Wersja pieczonych, kruchych ciasteczek na słono. Po mojemu!
Atlas kulinarny podaje inną wersję, zgoła... na słodko bowiem i w dodatku z lemon curd!
Ja przygotowałam swoją wersję, pomijającą cukier:
a więc potrzebowałam:
15 dkg zimnego masła
2 filiżanki mąki
1 łyżeczka soli
¼ filiżanki wody.
A zamiast lemon curd na farsz wykorzystałam nadzienie serowe, które pozostało mi z papryki, tj. ser biały z ziołami i czosnkiem oraz z odrobiną mleka zmieszany.

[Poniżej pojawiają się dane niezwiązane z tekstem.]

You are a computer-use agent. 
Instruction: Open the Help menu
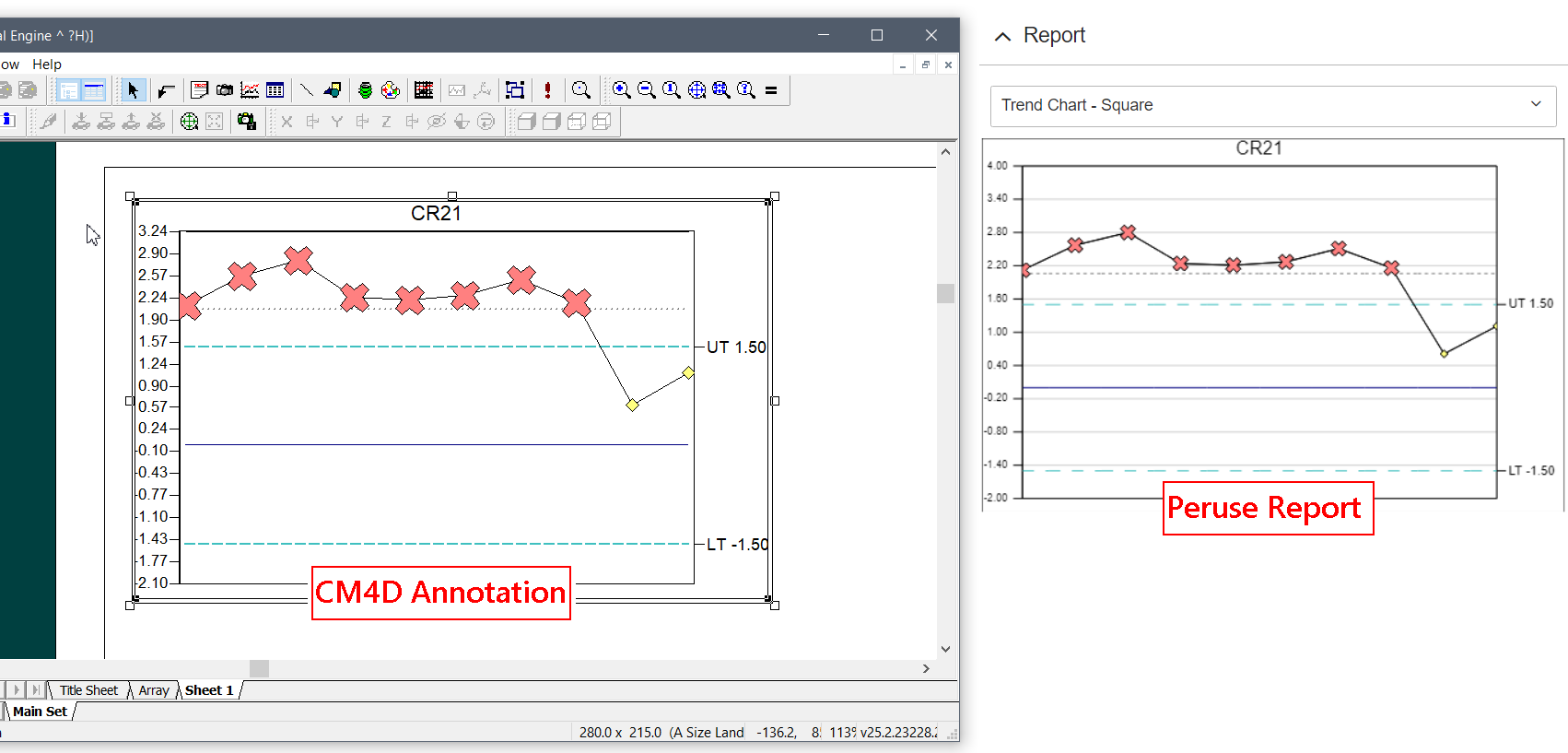click(47, 65)
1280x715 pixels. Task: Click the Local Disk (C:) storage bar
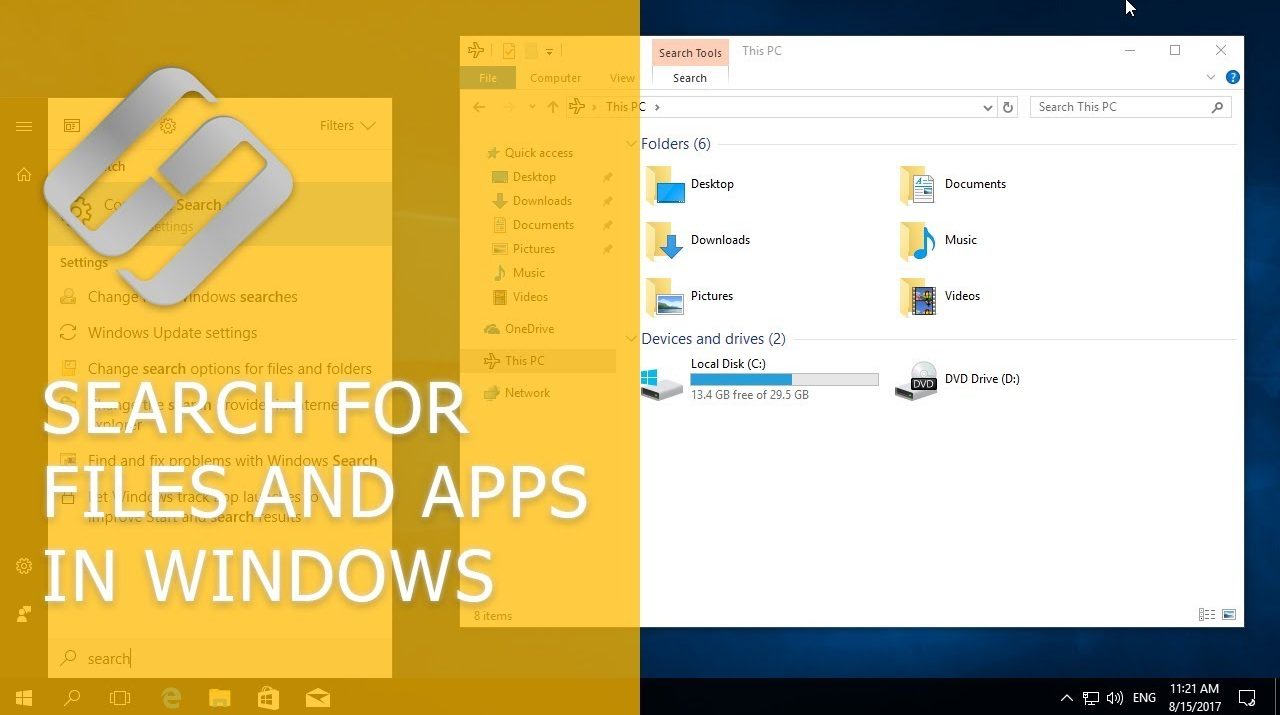click(784, 379)
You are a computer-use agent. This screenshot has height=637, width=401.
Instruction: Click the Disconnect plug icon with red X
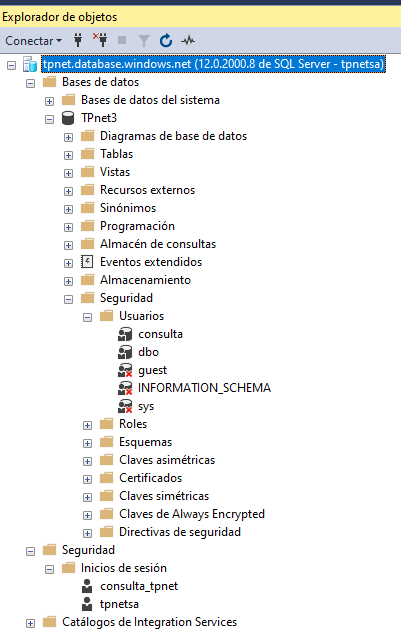100,40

Czyli co ja takiego zrobiłam?
Przyrządziłam ciasto wedle przepisu z atlasu. A mianowicie: wymieszałam mąkę z solą (oczywiście jak mówiłam, pomijając cukier), następnie dodałam zimne masło. Po czym poszatkowałam je nożem. Gdy już posiekałam na małe kawałki, zaczęłam dodawać zimną wodę. Ciasto szybko zagniotłam, uformowałam kulę i włożyłam na 30 minut do lodówki (po wyjęciu ciasto należy cienko rozwałkować, a im cieniej tym lepiej, a przepis mówi o 2 milimetrach). Wycięłam kieliszkiem do wina kółka i ułożyłam w mufinkowe dołki (formę należy wcześniej wysmarować masłem i oprószyć mąką). Każdy z kawałków ciasta należało ponakłuwać widelcem i umieścić formę na 10 minut w lodówce. Po czym, do rozgrzanego do 200st. C piekarnika wstawić formę i piec, aż ciastka zaczną przybierać złotą barwę. Wyjąwszy ją z piekarnika, wyłożyć ciastka farszem. Ja powlekłam je białkiem i umieściłam na nowo w piekarniku na ok. 15 minut.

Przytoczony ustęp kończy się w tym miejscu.